> **Da fare**:
A – Nel testo sui giardini cinesi e giapponesi, intorno a quale secolo si realizza prevalentemente in Occidente il legame tra esperienze pittoriche e composizione paesista dei giardini?
B – Elenca tutti gli ambiti che il testo sui giardini cinesi e giapponesi indica come fonti dei suggerimenti e dei riferimenti a cui attinge la composizione di un giardino cinese.

> **Testo citato**:

Formatosi in un lungo periodo di evoluzione culturale, il giardino cinese riflette, nel suo impianto come negli elementi di cui è composto, la predilezione del popolo cinese per la bellezza della natura incontaminata.
Mentre nella cultura europea e più in generale in occidente, il legame tra esperienze pittoriche e composizione paesista dei giardini si realizza prevalentemente intorno al XVIII sec., nella cultura cinese questo legame è sancito fin dall’inizio e i giardini sono stati in gran parte progettati da poeti e da pittori che tendono a realizzare degli ambienti naturali, capaci di esprimere una particolare "atmosfera" fisica, emotiva, di comportamento e culturale in genere.
Quello cinese è considerato come uno dei tipi di giardino tra i più estrosi e complessi e si caratterizza per la ricerca di forme libere e per la continua presenza di inattesi mutamenti di scena, di visuale, di sensazioni olfattive ed emotive.
I suggerimenti ed i riferimenti a cui la composizione di un giardino di questo tipo attinge possono essere ritrovati:
nelle soluzioni estetiche legate alle caratteristiche stilistiche e compositive dell’architettura dei manufatti inseriti;
nelle ricerche di carattere pittorico per la composizione di colore e forme;
nella letteratura, nella poesia e nel teatro;
nei contributi estetici della calligrafia;
negli effetti di carattere volumetrico e nelle soluzioni scultoree.

Gli elementi più ricorrenti ed espressivi della morfologia del giardino sono almeno due: le colline artificiali di terra e rocce e la presenza dell’acqua in forma di laghi, le cui sponde sono organizzate in modo da avere un aspetto perfettamente naturale.
Il tutto si situa normalmente in una zona pianeggiante nella quale si cerca un "paesaggio in miniatura", prendendo spunto dalle insolite formazioni rocciose del terreno cinese, che offrono un ampio quadro di suggerimenti, ma cercando di ridurre la "vastità della natura", al fine di poterla maggiormente comprendere ed apprezzare attraverso l’arte che la riproduce e la sublima.
A questo si aggiungono i manufatti di corredo e arredo e le architetture che vengono a far parte della composizione del paesaggio e non viceversa: questi manufatti sono utilizzati, cioè, come punti focali privilegiati dai quali può essere ammirata la composizione del giardino.

GIARDINO GIAPPONESE

Esistono numerose testimonianze riguardanti l’antichità della tradizione architettonica dei giardini giapponesi riconosciuti come un fatto artistico ben definito e come tale legato a norme tecniche e principi espressivi che sono andati mutando nel corso della storia.
Il giardino deve esprimere lo spirito di una tecnica che trova origine nell’attenta analisi dell’ambiente naturale quale fonte di ispirazione creativa; ci si doveva recare in varie località famose per il loro paesaggio prima di accingersi alla progettazione di un giardino che dovrà esprimere, sebbene modificata, la bellezza sperimentata in natura.

> **Dati raccolti**:
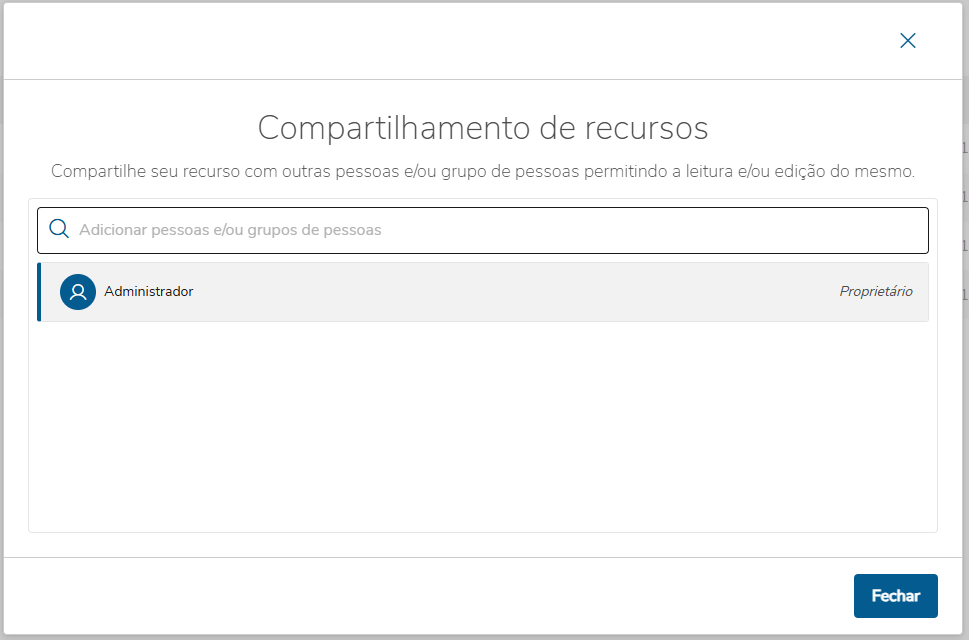
Task: Click the 'Adicionar pessoas' placeholder text
Action: pos(230,230)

> **Soluzioni**:
A – Intorno al XVIII secolo.

B –
- Le soluzioni estetiche legate alle caratteristiche stilistiche e compositive dell’architettura dei manufatti inseriti
- Le ricerche di carattere pittorico per la composizione di colore e forme
- La letteratura, la poesia e il teatro
- I contributi estetici della calligrafia
- Gli effetti di carattere volumetrico e le soluzioni scultoree